* DATA SUPPLIED *
+ + + + +

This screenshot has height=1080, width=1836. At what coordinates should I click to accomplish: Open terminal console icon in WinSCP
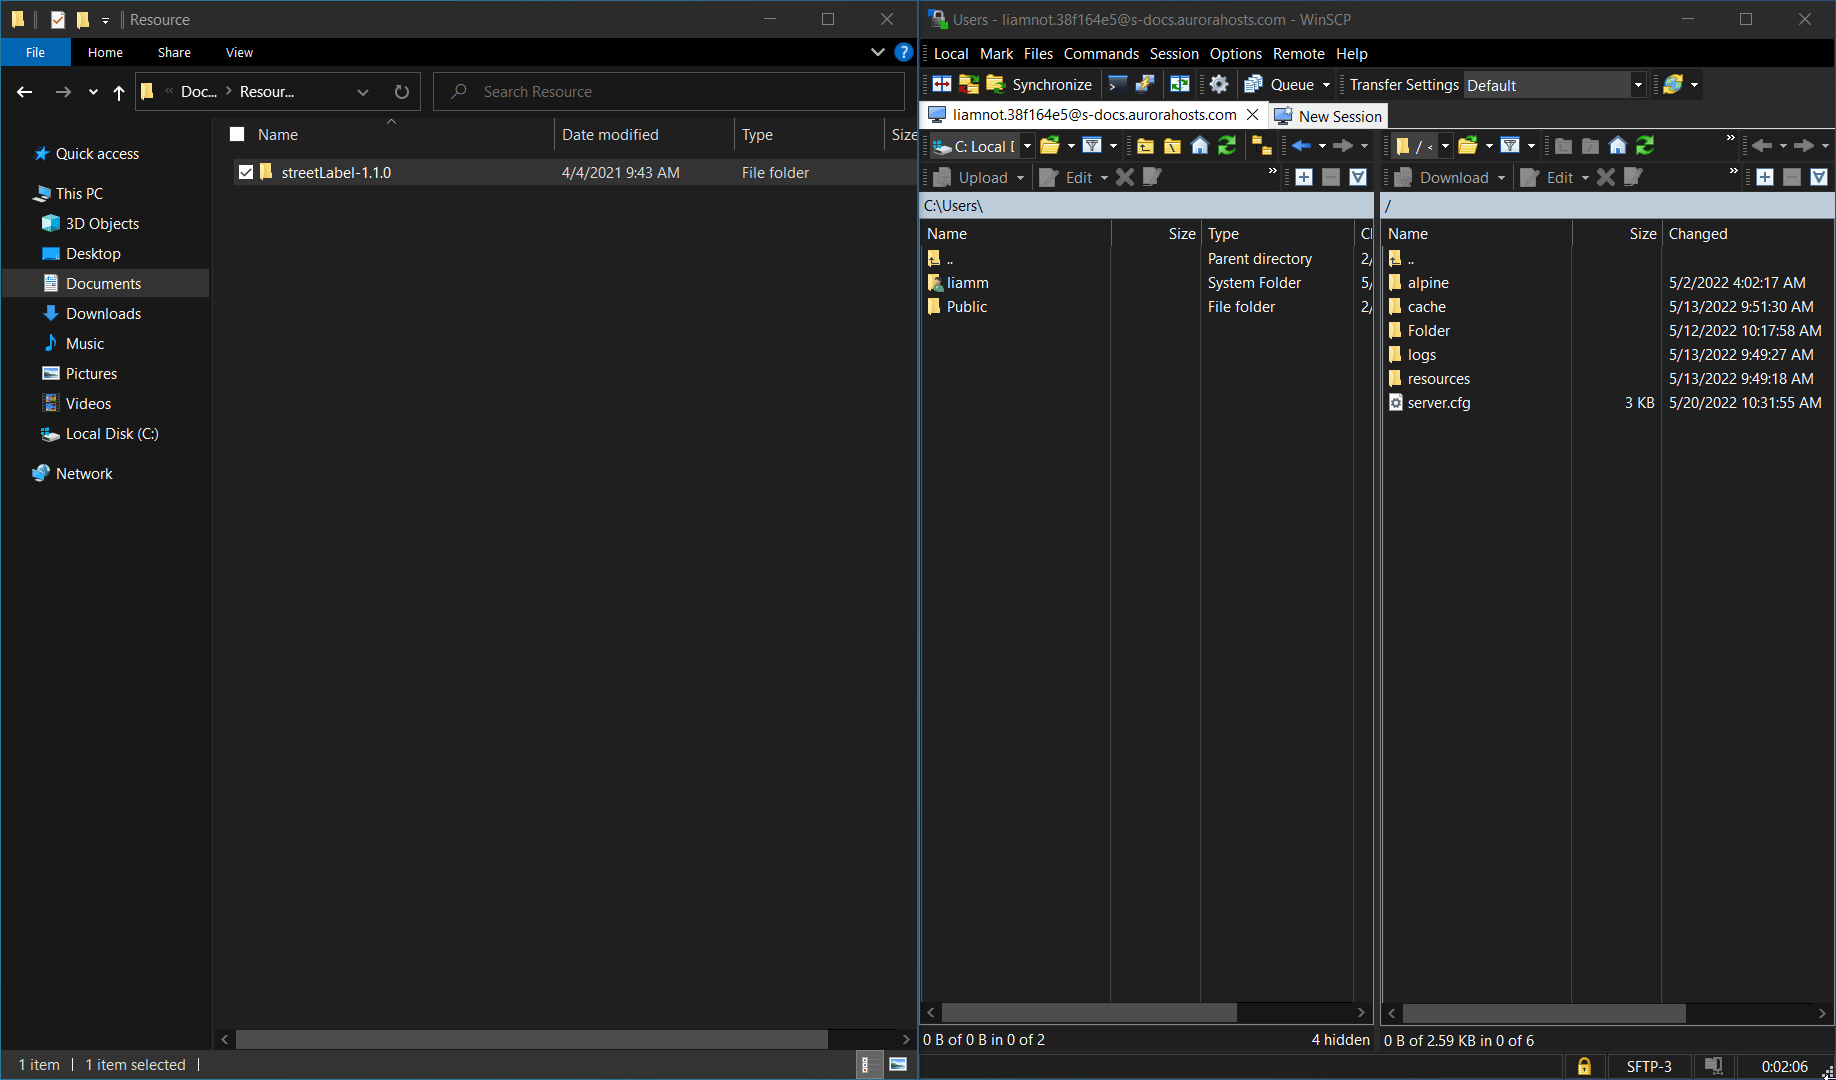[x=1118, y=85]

+ + + + +

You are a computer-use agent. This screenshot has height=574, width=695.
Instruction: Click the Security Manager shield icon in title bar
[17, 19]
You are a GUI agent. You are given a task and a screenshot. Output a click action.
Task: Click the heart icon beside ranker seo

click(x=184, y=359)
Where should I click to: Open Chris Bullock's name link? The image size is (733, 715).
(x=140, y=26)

+ + + + +

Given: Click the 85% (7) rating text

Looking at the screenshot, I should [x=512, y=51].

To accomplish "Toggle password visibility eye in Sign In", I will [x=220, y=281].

+ + + + +

* PROBLEM TO WORK ON *
Your task is to find every line above containing the word "agent" and copy it.

* SOLUTION *
You are a computer-use agent. This screenshot has height=574, width=695.
You are a GUI agent. You are given a task and a screenshot. Output a click action.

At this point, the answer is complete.